The database uses SQLAlchemy ORM to define relationships between entities like Book, Author, Series, User, and Review. Here's the Book model:

class Book(db.Model):
    id = db.Column(db.Integer, primary_key=True)
    title = db.Column(db.String(80), unique=False, nullable=False)
    description = db.Column(db.String(500), unique=False, nullable=False)
    published = db.Column(db.Date, unique=False, nullable=False)

    author_id = db.Column(db.Integer, db.ForeignKey('author.id'))
    author = db.relationship('Author', backref='book')

    series_id = db.Column(db.Integer, db.ForeignKey('series.id'), nullable=True)
    series = db.relationship('Series', backref='book')

    def to_json(self):
        return {
            'id': self.id,
            'title': self.title,
            'description': self.description,
            'published': self.published,
            'author': self.author.to_json(),
            'series': self.series.to_json() if self.series else None
        }

Authentication

User authentication uses a custom token-based system with access tokens stored in the database. This ensures secure communication and user-specific operations.

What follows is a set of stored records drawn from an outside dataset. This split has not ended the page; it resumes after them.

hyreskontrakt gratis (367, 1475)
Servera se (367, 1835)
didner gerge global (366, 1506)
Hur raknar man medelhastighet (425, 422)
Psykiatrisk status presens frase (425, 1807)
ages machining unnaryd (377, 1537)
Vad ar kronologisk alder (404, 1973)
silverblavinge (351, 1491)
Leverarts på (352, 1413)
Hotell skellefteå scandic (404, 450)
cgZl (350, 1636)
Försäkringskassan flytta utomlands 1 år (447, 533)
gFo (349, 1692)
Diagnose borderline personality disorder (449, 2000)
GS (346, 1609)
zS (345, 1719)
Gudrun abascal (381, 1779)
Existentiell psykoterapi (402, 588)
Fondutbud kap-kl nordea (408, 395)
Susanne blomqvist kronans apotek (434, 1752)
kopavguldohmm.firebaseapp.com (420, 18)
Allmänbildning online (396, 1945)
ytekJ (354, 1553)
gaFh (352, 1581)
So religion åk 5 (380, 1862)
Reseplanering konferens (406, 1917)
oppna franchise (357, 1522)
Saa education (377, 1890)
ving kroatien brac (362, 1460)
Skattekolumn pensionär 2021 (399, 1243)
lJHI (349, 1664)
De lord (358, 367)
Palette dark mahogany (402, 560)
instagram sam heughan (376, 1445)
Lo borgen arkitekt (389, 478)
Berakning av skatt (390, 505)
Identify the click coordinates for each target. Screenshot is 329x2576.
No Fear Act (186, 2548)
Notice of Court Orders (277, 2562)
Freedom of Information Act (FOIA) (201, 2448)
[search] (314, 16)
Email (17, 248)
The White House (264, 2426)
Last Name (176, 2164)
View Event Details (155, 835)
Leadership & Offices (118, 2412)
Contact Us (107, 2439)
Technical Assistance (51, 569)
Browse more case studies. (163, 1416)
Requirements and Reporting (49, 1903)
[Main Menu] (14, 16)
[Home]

The utils.py file includes helper functions like get_user_from_token, which simplifies token-based user verification:

def get_user_from_token():
    auth_header = request.headers.get('Authorization')
    if not auth_header:
        return None, 'Access token required!', 401

    token = auth_header.split(" ")[1] if len(
        auth_header.split(" ")) == 2 else None
    if not token:
        return None, 'Access token is malformed!', 401

    user = User.query.filter_by(access_token=token).first()
    if not user:
        return None, 'Invalid access token!', 401

    return user, None, None

Future Enhancements

  • Pagination: Add pagination to manage large datasets of books or reviews.
  • Advanced Authentication: Use OAuth2 or JWT for better security.
  • Search Filters: Enhance the search functionality with filters for authors, series, and publication dates.
  • UI Improvements: Add animations and better visual feedback.

This project is a great starting point for anyone looking to build a full-stack web application. It demonstrates the power of combining modern technologies like React and Flask with fundamental web concepts like RESTful APIs and relational databases. Try it out and expand it further to meet your unique needs!